Ao encerrar, a ministra Laurita Vaz destacou a contribuição da CADH para os direitos humanos e lembrou que no último dia 8 foi comemorado o Dia Internacional da Mulher. Para ela, a realidade ainda mostra que o Brasil “é campeão de contrastes”, uma vez que o progresso e o sucesso alcançados por muitas mulheres ainda não são a realidade para a maioria, em especial as que estão nas classes menos favorecidas.

“Para elas, o tempo parece correr mais devagar, como mostram os dados estatísticos. No Distrito Federal, a taxa de homicídio está diminuindo, mas a de feminicídio e de estupros, não. Isso só demonstra que a luta pela igualdade de gênero precisa ser levada a sério e que as vítimas precisam ser mais cuidadas pelas autoridades e por todos nós”, ressaltou.

Migraçõ​es

O último painel do primeiro dia do congresso teve como tema “Direitos civis e políticos da CADH”. A moderação ficou sob a responsabilidade do professor da Universidade de Brasília Mamede Said Maia Filho.

André de Carvalho Ramos, professor da Faculdade de Direito da Universidade de São Paulo (USP) e procurador regional da República, iniciou os debates com uma palestra sobre migrações e nacionalidade à luz da CADH.

Ele abordou a mobilidade humana e o universalismo. “A mobilidade humana é uma realidade inconteste”, destacou. Segundo o professor, o ideal de promoção dos direitos humanos não aceita localização geográfica ou topográfica, pois “todos nascem iguais”.

Ramos fez observações sobre a migração e a nacionalidade, tratando das questões entre a soberania e o universalismo dos direitos humanos, o tratamento jurídico e os precedentes transformadores na ação da Corte Interamericana dos Direitos Humanos, e as perspectivas e os desafios da mobilidade.

De acordo com o professor, a CADH foi criada com múltiplas facetas, objetivando a aproximação do direito à nacionalidade e do combate à apatridia, incentivando o direito de sair livremente de qualquer país e o direito ao asilo, e estimulando a atuação da Comissão Interamericana de Direitos Humanos e da Corte Interamericana de Direitos Humanos.

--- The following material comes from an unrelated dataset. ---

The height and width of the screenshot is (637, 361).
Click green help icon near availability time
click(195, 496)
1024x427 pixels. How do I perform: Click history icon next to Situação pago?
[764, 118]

“Devemos ter um olhar mais aprofundado, menos no texto e mais na interpretação da Convenção Americana de Direitos Humanos. O Brasil ganhará mais com uma sociedade multicultural e inclusiva”, destacou.

Artig​os

Após a palestra, foram apresentados cinco artigos sobre o tema direitos humanos. O material fará parte de um livro a ser lançada no dia 25 de setembro de 2020, quando se comemora o 28º aniversário da entrada em vigor da CADH no Brasil.

Os artigos apresentados tratam da proteção e da expansão dos direitos fundamentais nos países americanos, abordando a inclusão dos direitos humanos, do direito ao meio ambiente e do debate sobre violência policial na pauta do Judiciário e dos operadores do direito.

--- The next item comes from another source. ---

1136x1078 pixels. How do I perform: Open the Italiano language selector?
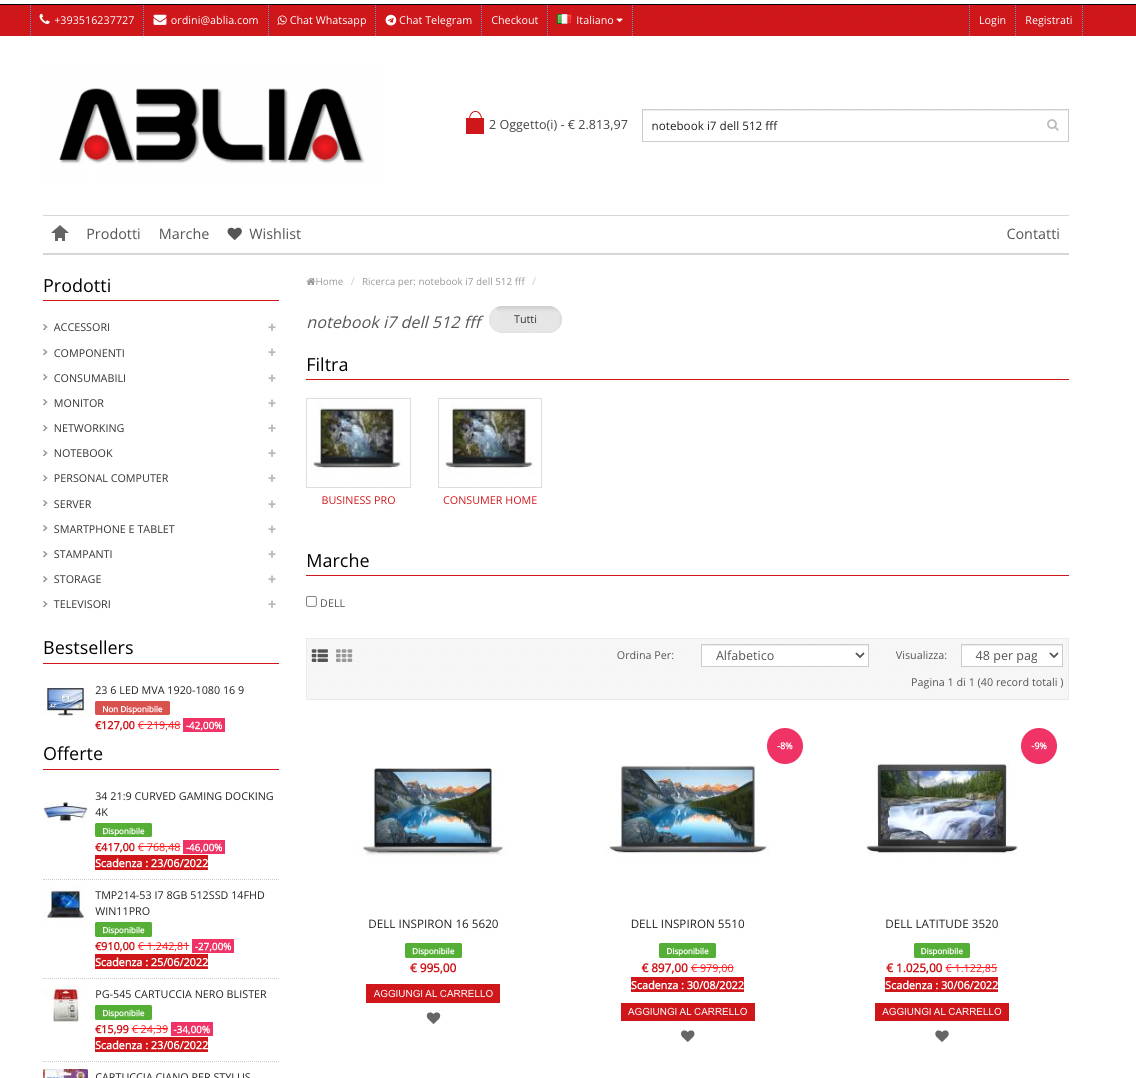coord(592,20)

O primeiro artigo apresentado é de autoria do professor José Tietzmann, da Universidade Federal de Goiás. Com o título “De Aarhus a Escazú: a oponibilidade do direito ao meio ambiente na Corte Interamericana de Direitos Humanos”, o artigo tratou do direito humano ambiental.  

A defensora pública Mariana Py Muniz, do Rio Grande do Sul, trouxe um artigo sobre “Audiência de custódia no Brasil: da efetivação da Convenção Americana dos Direitos Humanos”. Segundo ela, apesar de ser imprescindível, a audiência de custódia ainda precisa ser fortalecida e aperfeiçoada para melhor proteção dos direitos humanos.

“Obrigações positivas em matéria penal: efeitos e limites da jurisprudência interamericana em caso de violações de direitos humanos” foi o tema desenvolvido no artigo do promotor de Justiça Carlos Gustavo Andrade, do Ministério Público do Rio de Janeiro.

A defensora pública federal Isabel Penido apresentou o artigo “O direito convencional de liberdade de circulação e residência diante do fenômeno dos deslocamentos forçados internos na Colômbia: um estudo sobre o desenvolvimento dos parâmetros interamericanos”.

A advogada da União Andrea Vergara trouxe o artigo “A persecução penal como recurso efetivo na proteção dos direitos previstos na Convenção Americana sobre Direitos Humanos” para apresentar no último painel do dia.

Todos os artigos estarão disponíveis para o público – em versões impressa e digital – na obra que será produzida, no Brasil, pelo Conselho da Justiça Federal (CJF).